Claim: \(\lambda = \delta \implies \rho = 1\), so the queue is not stable.

Solution
Did you actually try? Maybe see the 'hints' above!:
Solution, for real

False. \(\delta\) differs from \(\mu\).

TF 4.1.4

Claim: A queueing system with \(\lambda \E S > 1\) and a single server can still be rate-stable if jobs are sometimes rejected.

Solution
Did you actually try? Maybe see the 'hints' above!:
Solution, for real

True. By blocking or rejecting jobs, the effective arrival rate can be reduced below the service rate, making the system rate-stable.

TF 4.1.5

Claim: The load \(\rho = \lambda \E S / c\) of a queueing system with \(c\) servers is always at most \(1\).

Solution
Did you actually try? Maybe see the 'hints' above!:
Solution, for real

False. The load can exceed \(1\); it is the utilization that is at most \(1\). When \(\rho > 1\) the system is not rate-stable.

Opt 4.1.6

Can you make an arrival process such that \(A(t)/t\) does not have a limit?

Hint

As a start, the function \(\sin(t)\) does not have a limit as \(t\to\infty\). However, the time-average \(\sin(t)/t \to 0\). Now construct a function whose time-average does not converge; it must grow fast or oscillate increasingly wildly.

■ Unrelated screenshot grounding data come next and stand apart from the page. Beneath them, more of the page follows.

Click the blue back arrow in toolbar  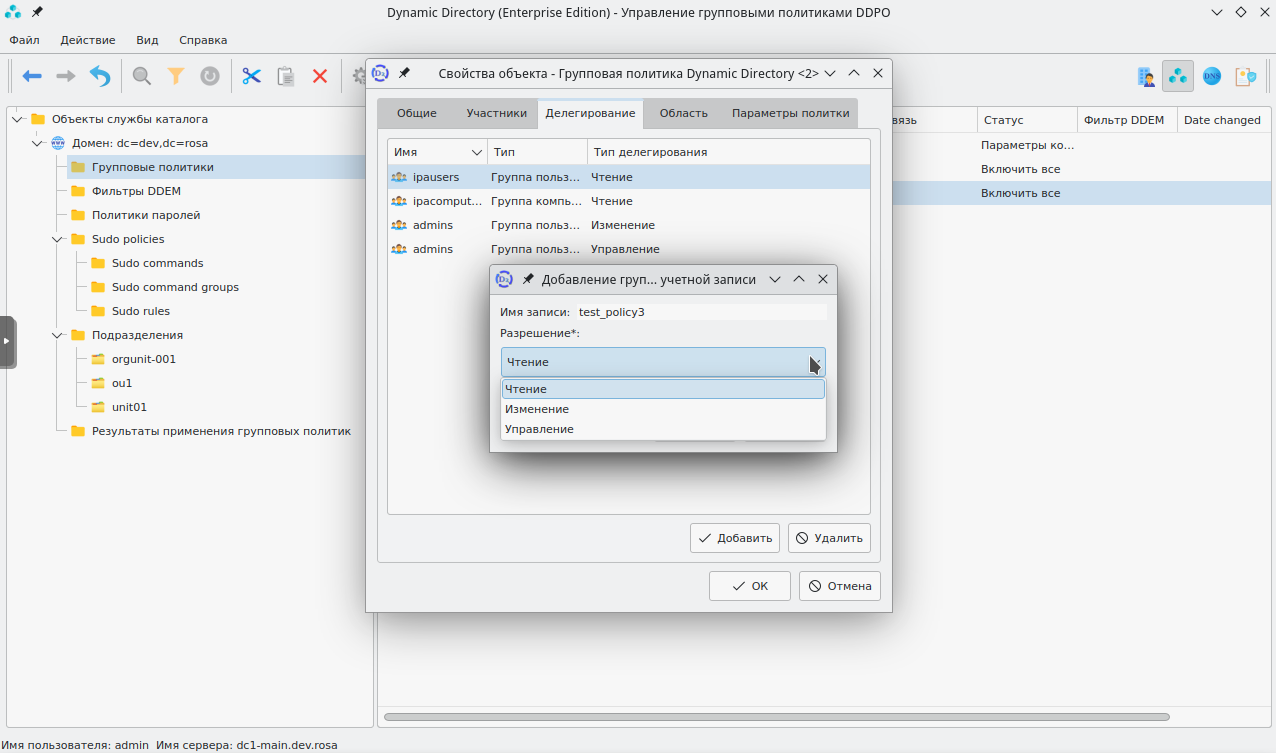32,76
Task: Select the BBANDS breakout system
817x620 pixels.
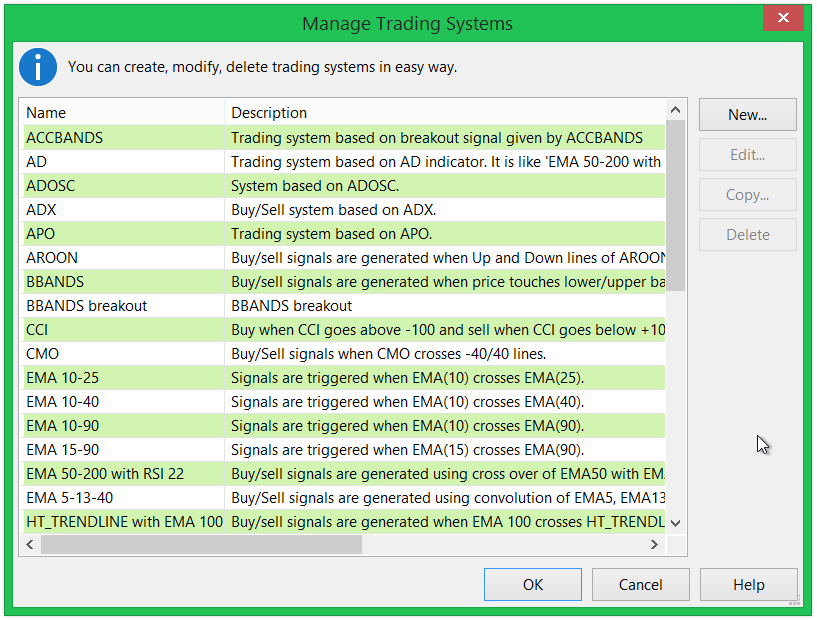Action: point(120,305)

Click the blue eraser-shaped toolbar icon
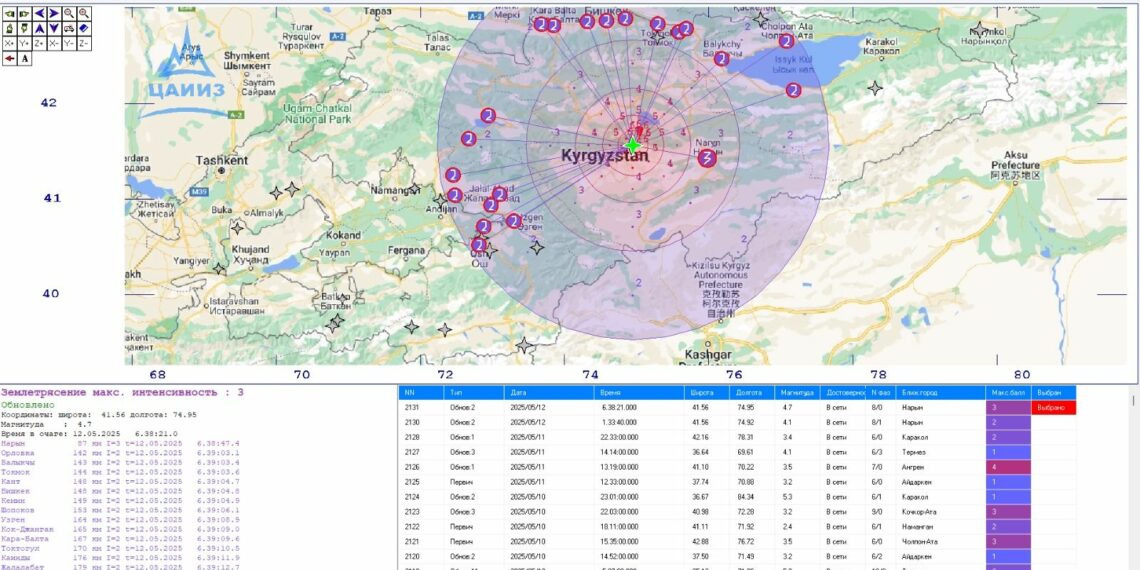pos(84,28)
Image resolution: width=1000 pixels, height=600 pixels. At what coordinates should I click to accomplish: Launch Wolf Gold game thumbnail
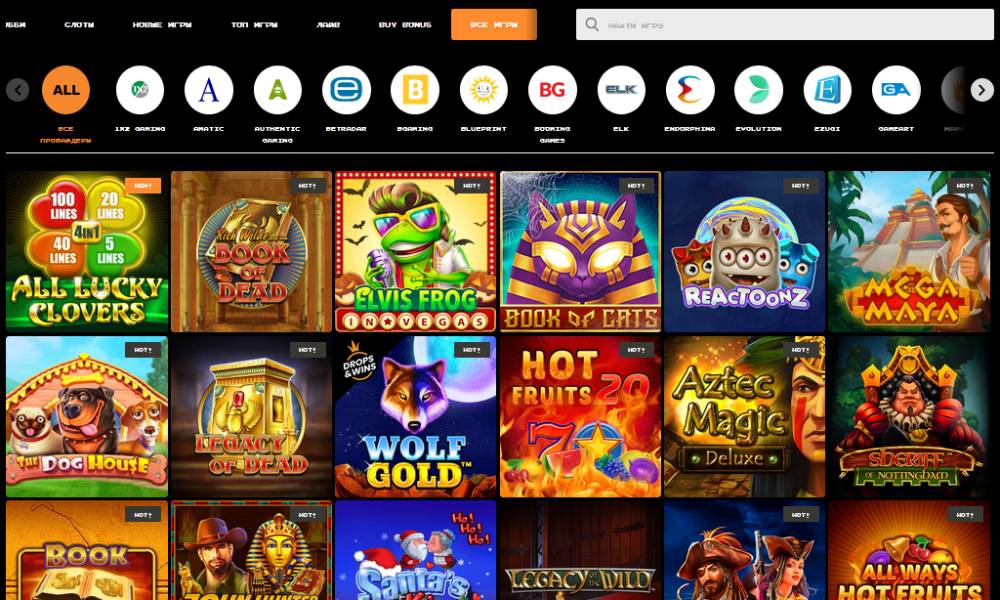click(415, 416)
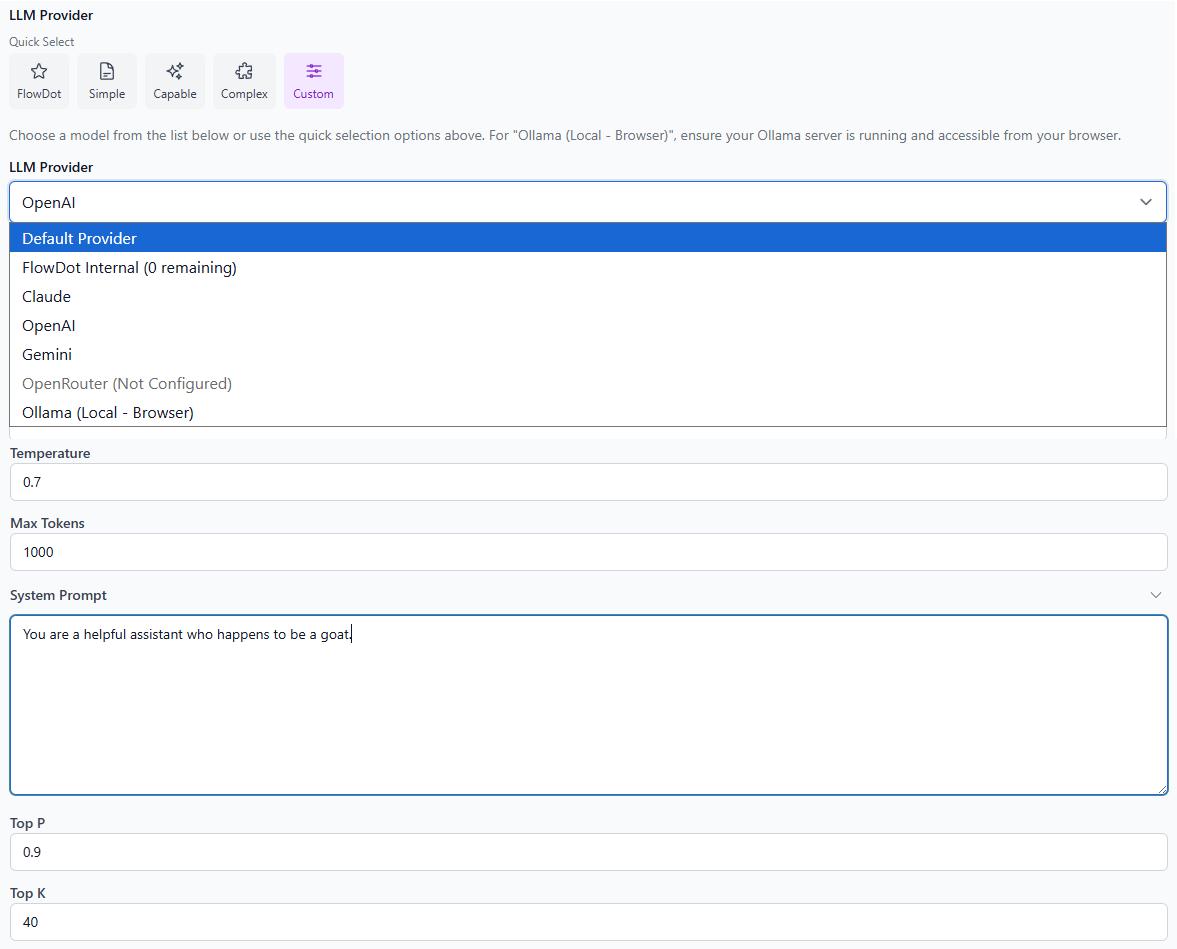This screenshot has width=1177, height=949.
Task: Open the LLM Provider dropdown arrow
Action: 1146,201
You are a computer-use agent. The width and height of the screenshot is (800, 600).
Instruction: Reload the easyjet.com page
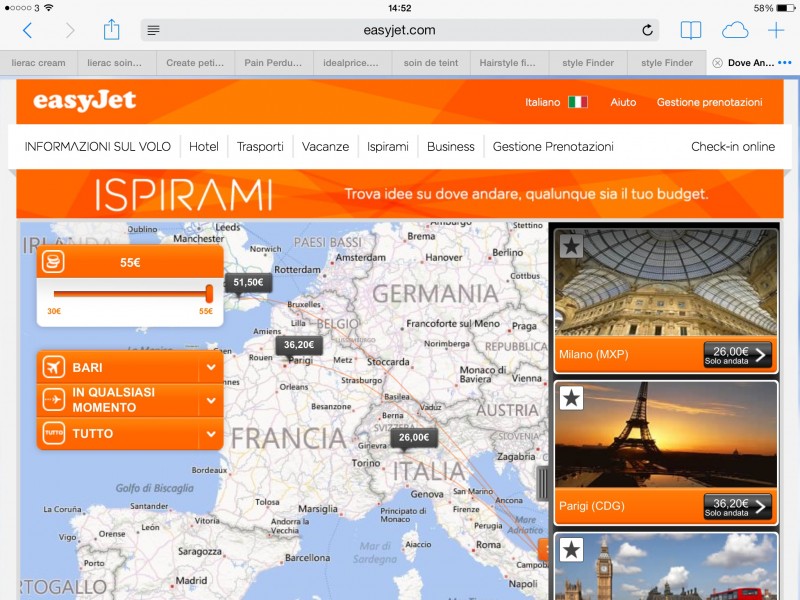click(x=647, y=30)
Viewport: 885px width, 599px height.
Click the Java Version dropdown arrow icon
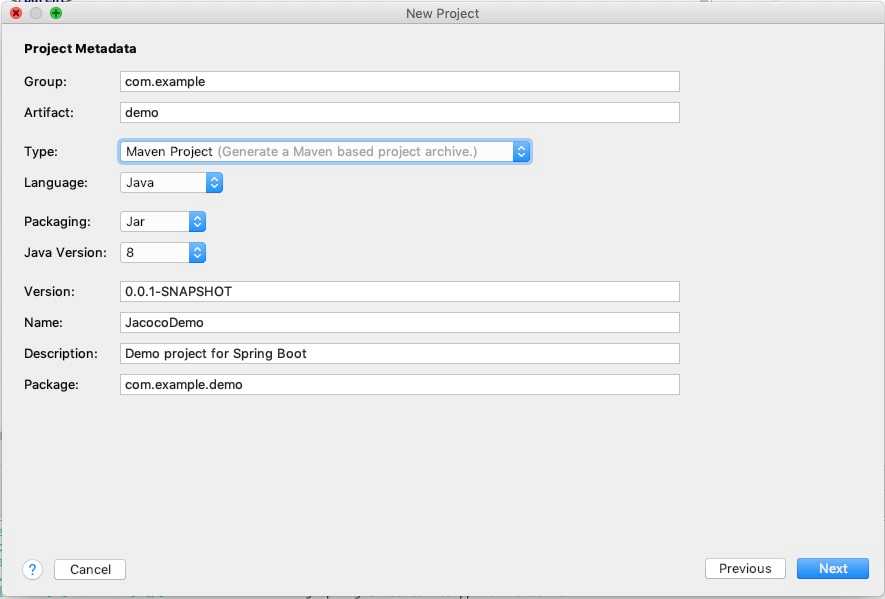pos(197,252)
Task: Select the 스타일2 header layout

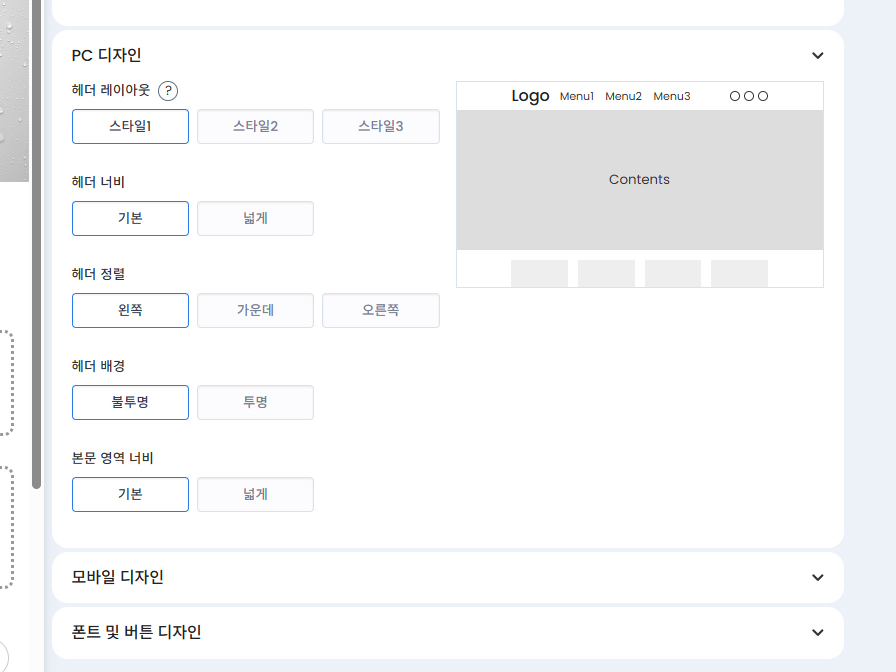Action: [x=255, y=126]
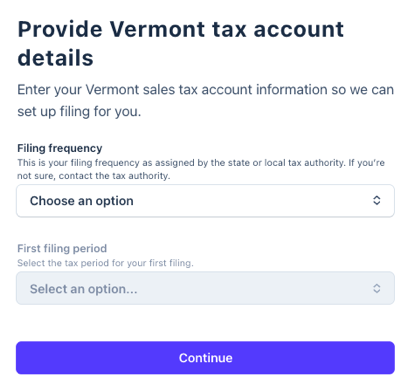This screenshot has width=415, height=392.
Task: Open the Filing frequency dropdown
Action: 205,201
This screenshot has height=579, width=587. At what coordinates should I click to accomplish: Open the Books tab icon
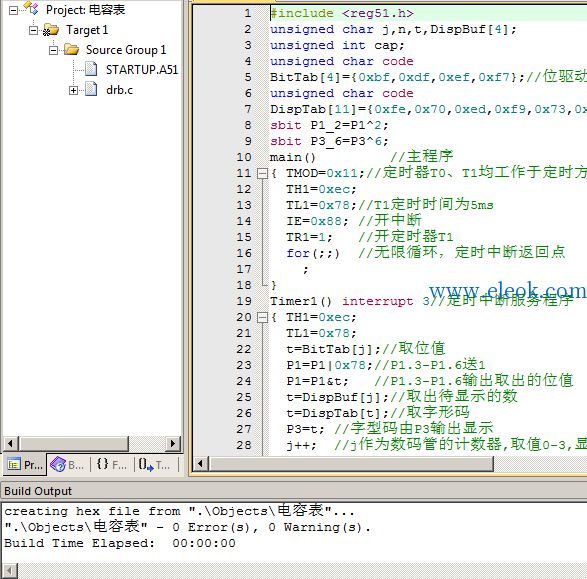58,464
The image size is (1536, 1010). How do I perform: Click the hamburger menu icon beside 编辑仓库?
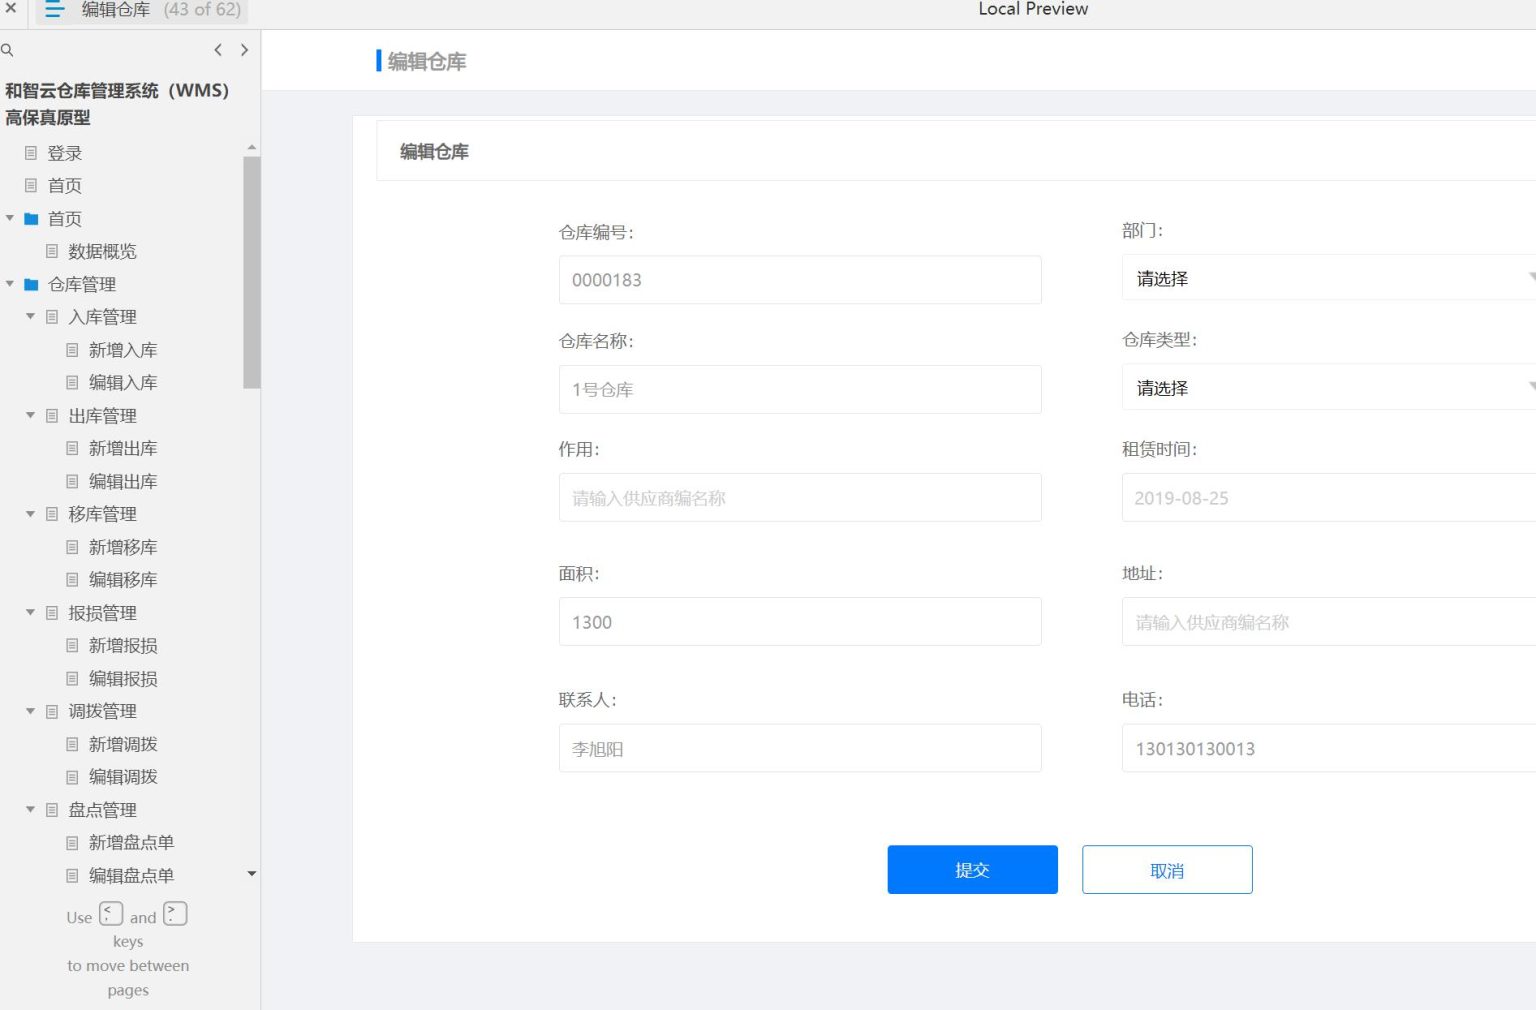pos(54,10)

For the mathematically interested, we seek a function whose Ces\`aro limit does not exist.

Solution
Did you actually try? Maybe see the 'hints' above!:
Solution, for real

If \(A(t) = 3 t^2\), then clearly \(A(t)/t = 3t\). This does not converge to a limit.

Another example, let the arrival rate \(\lambda(t)\) be given as follows:

\begin{equation*} \lambda(t) = \begin{cases} 1 & \text{if } 2^{2k} \leq t < 2^{2k+1} \\ 0 & \text{if } 2^{2k+1} \leq t < 2^{2(k+1)}, \end{cases} \end{equation*}

for \(k=0,1,2,\ldots\). Let \(A(t) = \lambda(t) t\). Then \(A(t)/t\) fails to converge. Of course, these examples are quite pathological, and are not representative of `real life cases'. (Though this is somewhat vague: What is actually a real-life case?)